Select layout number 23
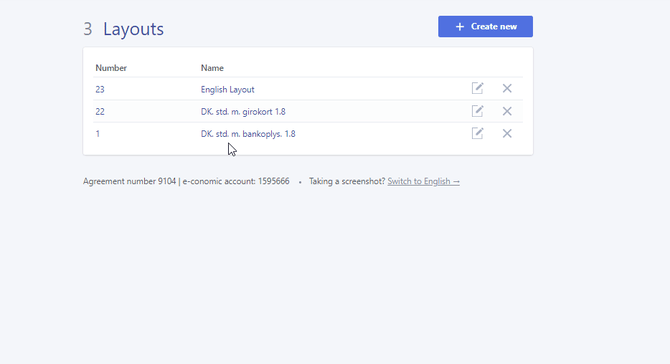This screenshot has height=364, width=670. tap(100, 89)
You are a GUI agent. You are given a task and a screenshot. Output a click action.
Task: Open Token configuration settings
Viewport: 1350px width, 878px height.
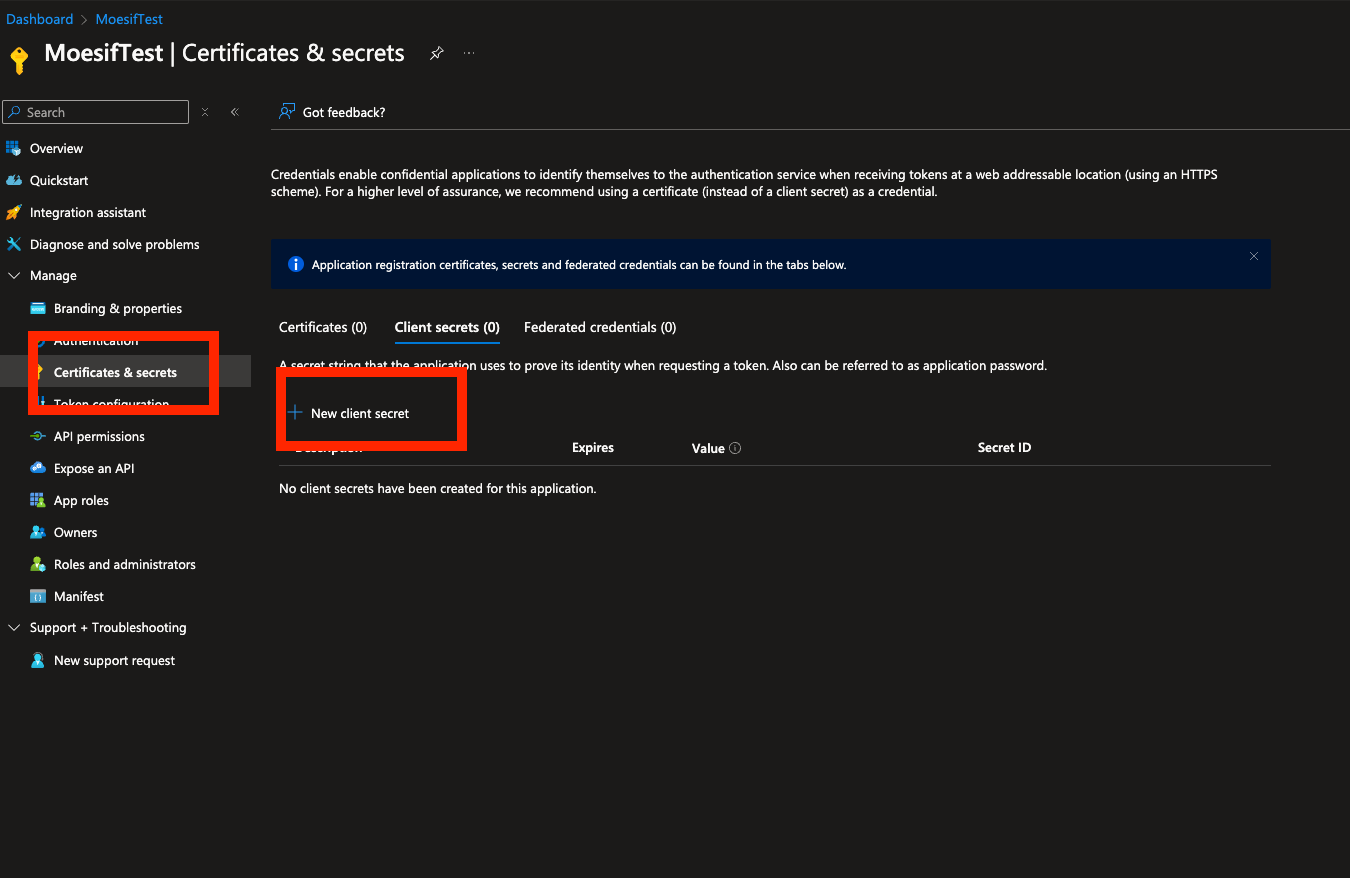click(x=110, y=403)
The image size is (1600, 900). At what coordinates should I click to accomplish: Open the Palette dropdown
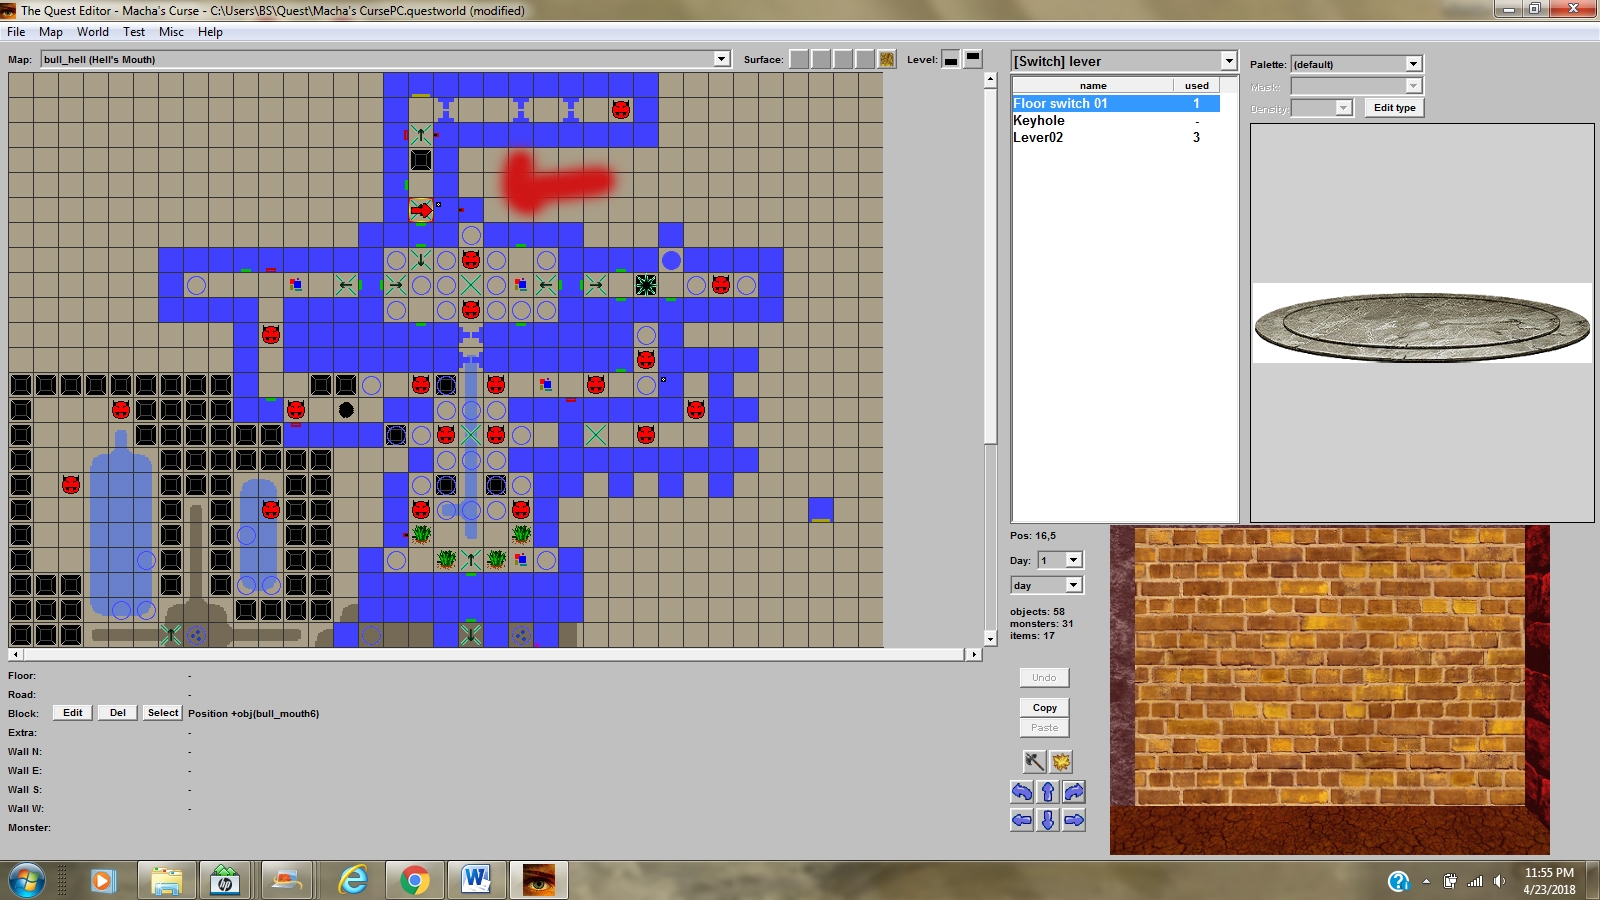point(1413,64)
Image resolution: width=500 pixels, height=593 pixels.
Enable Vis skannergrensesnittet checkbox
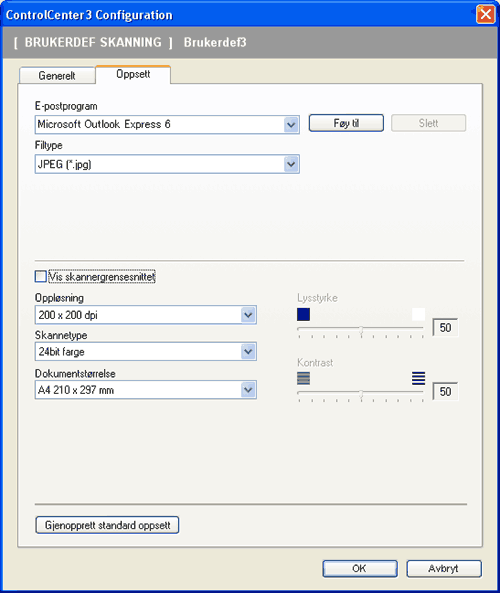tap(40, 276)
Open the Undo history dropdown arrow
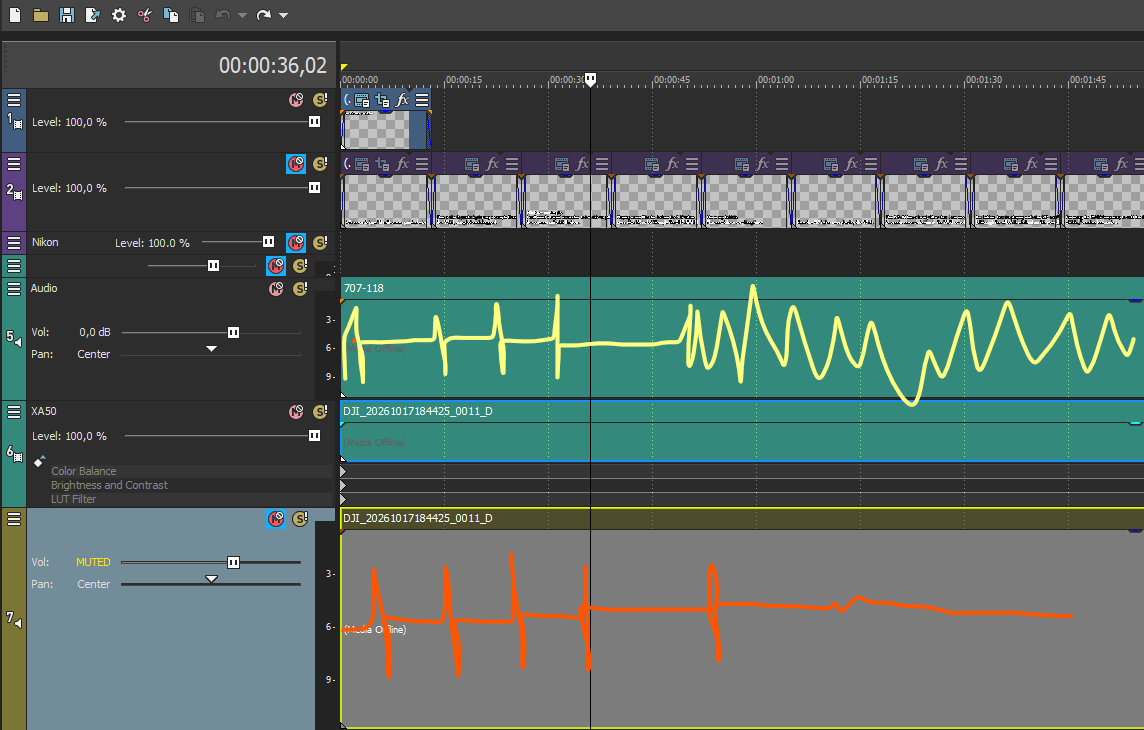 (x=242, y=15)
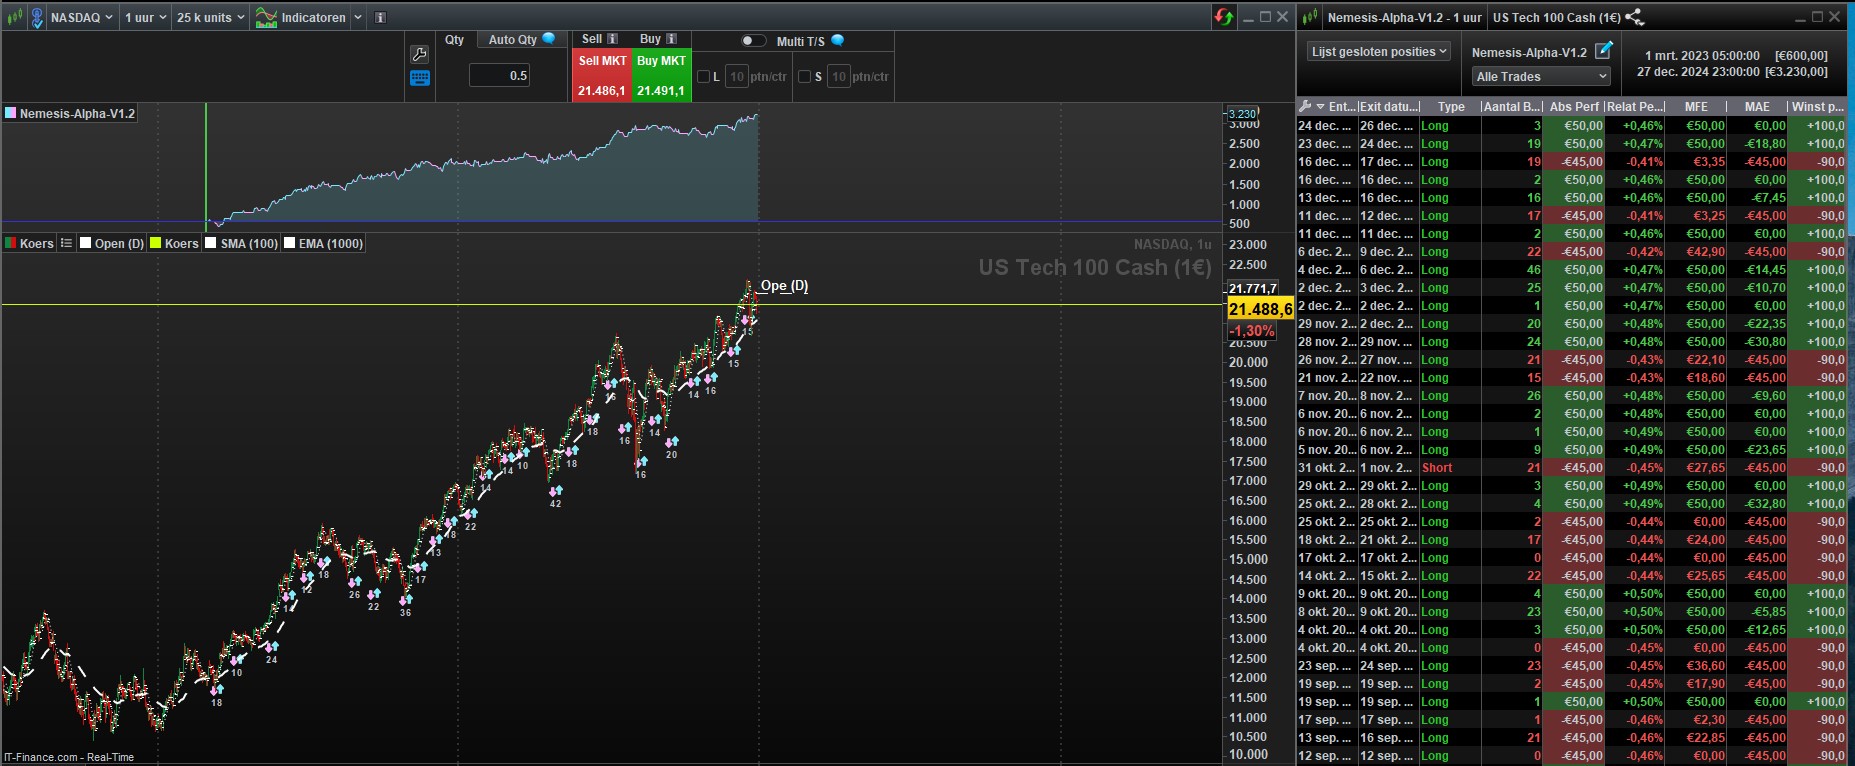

Problem details →
Lines from the one containing "You are a GUI" through the final line of the entries above are to be retyped exactly, with every picture left out.

Written response →
You are a GUI agent. You are given a task and a screenshot. Output a click action.
Task: Open Token configuration settings
Viewport: 1350px width, 878px height.
click(x=110, y=403)
The image size is (1600, 900). At what coordinates should I click to accomplish: Open the Palette dropdown
point(1413,64)
Image resolution: width=500 pixels, height=593 pixels.
Enable Vis skannergrensesnittet checkbox
tap(40, 276)
Open the Undo history dropdown arrow
 (x=242, y=15)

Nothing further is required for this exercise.